Lastly, the trope of of "nameless, faceless bureaucrats between you and your doctor." How this is different from the nameless faceless people in my insurance companies, I don't know, but regardless. Most of the rhetoric is outright lies, such as the "nationalization of health care" and "death panels," but let's also go back to Medicare. People on Medicare tend to like it. They like it a lot. So, if we already have a well-running program to cover people over 65, why not extend it back to 55? Why not 45? 25? Why not everyone? Granted, a legitimate question is "how are we going to pay for this," and that is an issue we should talk about, but it is also clear that nearly 50 million Americans are uninsured, and preventative care can do a great deal to lower costs overall, in the long run.

This issue has been made a clearly political one - conservatives want to stop Obama, and want to pocket the money that insurance companies are providing for them. We know that public options can work - we have examples from around the world. Unfortunately, the conversations we should be having are not the ones that are going on. There are jokes of town-hall meetings going on around the country because conservative groups are funding, educating, and shipping people around to these town halls to protest, fill up the front rows and disrupt the meeting so that the senator or representative cannot talk or offer counterpoints. Now, if they wanted to ship people in to go up to the mic and voice their concerns and allow a rational debate, then that's fine. That's democracy. However, as it stands, they are not allowing anyone else to talk but themselves. They're trying to drown out every voice but their own and ignore any rational points, as well as the more-than-majority number of Americans who want major reforms (a la Gallup polls). That's not democracy. Sorry.

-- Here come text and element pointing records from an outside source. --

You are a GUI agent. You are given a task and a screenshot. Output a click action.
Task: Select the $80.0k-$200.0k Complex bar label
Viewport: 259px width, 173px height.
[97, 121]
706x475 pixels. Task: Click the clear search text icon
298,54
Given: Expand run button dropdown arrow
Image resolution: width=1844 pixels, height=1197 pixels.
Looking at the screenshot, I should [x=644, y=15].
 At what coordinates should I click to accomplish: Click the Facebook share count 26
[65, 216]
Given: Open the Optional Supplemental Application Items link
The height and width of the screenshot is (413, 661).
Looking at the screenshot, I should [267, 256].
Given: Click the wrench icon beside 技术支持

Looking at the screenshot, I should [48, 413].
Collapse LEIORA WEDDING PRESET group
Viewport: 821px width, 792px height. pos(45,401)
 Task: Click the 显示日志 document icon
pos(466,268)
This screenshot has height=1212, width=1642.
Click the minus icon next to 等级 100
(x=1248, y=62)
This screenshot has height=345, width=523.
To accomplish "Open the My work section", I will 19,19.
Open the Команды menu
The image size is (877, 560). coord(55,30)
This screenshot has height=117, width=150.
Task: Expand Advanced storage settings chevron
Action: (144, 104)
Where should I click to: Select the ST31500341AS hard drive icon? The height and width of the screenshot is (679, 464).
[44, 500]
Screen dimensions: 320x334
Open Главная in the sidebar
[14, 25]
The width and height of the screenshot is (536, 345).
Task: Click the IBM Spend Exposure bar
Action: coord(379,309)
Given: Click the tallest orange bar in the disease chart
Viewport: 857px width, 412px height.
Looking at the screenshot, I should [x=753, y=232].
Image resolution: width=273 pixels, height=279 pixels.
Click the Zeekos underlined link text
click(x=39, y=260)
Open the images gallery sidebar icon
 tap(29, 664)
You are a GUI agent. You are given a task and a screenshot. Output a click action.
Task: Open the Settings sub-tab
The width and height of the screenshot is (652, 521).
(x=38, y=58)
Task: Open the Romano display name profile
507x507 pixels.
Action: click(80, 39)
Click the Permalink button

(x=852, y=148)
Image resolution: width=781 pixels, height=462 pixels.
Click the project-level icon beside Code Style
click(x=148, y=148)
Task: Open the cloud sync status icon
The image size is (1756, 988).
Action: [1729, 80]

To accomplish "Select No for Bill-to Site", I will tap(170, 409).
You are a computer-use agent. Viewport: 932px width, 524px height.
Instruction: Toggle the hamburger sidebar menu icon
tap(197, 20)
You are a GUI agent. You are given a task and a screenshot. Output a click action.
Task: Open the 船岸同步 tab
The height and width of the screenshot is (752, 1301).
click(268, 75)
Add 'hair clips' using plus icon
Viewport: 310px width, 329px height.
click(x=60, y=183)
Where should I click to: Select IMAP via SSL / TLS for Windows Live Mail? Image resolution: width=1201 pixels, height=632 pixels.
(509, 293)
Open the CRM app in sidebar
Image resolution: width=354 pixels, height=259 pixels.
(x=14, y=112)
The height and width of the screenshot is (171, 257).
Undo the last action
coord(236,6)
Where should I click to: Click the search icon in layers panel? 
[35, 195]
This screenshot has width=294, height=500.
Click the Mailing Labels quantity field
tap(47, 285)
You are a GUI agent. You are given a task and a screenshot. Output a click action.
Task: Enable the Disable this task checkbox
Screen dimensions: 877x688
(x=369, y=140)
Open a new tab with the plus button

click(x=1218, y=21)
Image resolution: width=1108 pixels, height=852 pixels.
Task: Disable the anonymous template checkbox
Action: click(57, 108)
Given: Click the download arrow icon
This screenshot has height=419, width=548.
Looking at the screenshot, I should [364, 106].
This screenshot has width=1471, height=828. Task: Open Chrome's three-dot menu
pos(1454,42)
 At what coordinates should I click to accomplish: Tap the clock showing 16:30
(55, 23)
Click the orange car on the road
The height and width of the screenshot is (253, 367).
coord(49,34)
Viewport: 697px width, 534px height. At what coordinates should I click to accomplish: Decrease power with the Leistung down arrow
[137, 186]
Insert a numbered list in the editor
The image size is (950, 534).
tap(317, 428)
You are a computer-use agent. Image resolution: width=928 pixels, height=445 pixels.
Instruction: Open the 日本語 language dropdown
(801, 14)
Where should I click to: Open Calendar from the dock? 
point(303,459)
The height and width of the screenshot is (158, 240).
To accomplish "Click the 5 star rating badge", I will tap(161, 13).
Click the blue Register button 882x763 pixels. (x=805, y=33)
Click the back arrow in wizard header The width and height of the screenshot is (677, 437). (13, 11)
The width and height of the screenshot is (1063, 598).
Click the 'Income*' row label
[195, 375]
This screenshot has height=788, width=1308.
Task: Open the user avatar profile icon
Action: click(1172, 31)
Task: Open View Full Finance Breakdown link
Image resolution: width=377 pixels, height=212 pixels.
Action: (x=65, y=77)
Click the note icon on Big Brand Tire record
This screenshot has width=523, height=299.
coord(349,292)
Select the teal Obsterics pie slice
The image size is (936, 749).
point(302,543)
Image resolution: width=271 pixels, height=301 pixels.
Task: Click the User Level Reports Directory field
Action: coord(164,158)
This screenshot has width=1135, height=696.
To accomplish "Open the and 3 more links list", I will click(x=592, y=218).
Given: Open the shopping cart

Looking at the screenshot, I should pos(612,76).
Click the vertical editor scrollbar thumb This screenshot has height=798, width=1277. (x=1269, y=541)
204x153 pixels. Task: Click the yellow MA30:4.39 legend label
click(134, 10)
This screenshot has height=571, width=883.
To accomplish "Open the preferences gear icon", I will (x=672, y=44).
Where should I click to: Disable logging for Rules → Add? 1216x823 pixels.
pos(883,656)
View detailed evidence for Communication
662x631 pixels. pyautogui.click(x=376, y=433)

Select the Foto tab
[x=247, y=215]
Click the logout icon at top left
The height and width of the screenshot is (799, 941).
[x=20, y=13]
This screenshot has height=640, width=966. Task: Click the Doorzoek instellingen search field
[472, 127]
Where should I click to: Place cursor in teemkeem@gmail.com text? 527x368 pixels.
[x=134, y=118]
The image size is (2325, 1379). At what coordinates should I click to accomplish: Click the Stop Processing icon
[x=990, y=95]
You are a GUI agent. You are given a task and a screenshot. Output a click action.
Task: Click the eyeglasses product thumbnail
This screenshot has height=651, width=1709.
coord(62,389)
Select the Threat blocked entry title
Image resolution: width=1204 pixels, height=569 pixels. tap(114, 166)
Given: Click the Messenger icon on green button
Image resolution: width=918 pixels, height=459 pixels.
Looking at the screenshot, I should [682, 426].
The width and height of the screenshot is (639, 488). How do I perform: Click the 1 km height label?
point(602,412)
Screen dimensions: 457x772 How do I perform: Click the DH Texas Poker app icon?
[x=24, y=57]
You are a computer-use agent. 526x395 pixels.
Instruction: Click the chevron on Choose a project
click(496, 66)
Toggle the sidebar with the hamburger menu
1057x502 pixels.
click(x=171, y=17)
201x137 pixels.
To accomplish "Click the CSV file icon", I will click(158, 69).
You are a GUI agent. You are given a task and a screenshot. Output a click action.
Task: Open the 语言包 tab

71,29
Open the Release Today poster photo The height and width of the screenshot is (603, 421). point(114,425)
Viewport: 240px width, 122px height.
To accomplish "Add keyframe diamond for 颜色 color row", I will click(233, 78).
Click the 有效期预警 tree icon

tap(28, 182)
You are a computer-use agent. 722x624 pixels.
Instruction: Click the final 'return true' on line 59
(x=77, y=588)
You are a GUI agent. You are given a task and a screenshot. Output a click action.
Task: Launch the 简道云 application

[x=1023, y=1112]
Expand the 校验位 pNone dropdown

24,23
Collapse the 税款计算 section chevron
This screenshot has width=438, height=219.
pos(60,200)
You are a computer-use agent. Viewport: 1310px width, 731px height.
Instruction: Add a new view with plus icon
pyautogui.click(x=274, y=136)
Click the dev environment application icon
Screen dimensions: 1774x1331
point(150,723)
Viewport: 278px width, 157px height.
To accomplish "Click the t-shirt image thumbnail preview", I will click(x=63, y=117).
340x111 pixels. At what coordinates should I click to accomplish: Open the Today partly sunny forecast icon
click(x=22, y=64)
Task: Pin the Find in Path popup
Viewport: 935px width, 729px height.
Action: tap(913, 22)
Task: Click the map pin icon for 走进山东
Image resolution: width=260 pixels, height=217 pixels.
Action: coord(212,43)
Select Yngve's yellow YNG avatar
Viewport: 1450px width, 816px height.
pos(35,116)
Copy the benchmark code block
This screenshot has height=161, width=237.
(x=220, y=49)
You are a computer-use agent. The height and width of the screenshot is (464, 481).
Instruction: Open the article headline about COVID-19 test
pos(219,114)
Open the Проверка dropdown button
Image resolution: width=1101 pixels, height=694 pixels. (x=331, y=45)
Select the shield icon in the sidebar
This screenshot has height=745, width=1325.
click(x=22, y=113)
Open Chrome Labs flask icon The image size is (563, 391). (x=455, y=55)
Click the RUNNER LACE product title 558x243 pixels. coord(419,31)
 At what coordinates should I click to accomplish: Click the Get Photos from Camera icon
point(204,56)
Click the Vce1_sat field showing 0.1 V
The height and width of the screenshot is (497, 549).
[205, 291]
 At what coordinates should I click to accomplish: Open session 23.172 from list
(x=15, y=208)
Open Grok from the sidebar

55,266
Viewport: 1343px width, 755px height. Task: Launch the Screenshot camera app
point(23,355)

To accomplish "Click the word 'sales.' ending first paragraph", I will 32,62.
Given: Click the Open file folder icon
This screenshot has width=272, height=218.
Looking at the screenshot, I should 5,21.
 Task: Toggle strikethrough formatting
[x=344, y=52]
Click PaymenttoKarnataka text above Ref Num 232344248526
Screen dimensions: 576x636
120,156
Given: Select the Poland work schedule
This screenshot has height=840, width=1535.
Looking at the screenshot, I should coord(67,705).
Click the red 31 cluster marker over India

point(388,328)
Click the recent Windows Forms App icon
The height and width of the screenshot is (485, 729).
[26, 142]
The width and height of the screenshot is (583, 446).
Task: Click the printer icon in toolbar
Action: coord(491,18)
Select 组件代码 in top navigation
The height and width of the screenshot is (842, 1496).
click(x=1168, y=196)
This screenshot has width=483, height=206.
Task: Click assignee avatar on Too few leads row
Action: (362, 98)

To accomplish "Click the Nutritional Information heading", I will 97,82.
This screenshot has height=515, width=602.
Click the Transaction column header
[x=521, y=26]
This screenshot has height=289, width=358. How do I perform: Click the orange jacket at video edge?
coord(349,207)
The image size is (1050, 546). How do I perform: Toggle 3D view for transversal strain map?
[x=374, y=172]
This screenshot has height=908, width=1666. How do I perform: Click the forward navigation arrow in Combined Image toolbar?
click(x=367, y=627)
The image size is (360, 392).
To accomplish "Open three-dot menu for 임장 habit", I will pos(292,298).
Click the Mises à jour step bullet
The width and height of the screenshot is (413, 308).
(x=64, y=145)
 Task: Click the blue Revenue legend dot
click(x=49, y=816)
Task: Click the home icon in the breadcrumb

I promise this will be the last point - you often hear conservatives state that we have "the best health care system in the world." What they don't tell you is that this is based on an opinion poll. The World Health Organization has a different idea. We spend more money than almost any country, and yet have lower quality of care, ranked 37 in a WHO assessment. Are there problems with this measurement? Of course it's arguable. But at least it's more objective than a simple opinion poll.

Anyway, that's my two-cents. I'm not saying the public option is perfect, but I can't stand anymore to hear the utter hypocrisy from the conservative side and listen to the constant contradictions. They don't even have a leg to stand on, if this is the way they're going to be arguing. I'm sure Jason could offer more, and tell me where I'm bullshitting, and I fully welcome that. Any thoughts?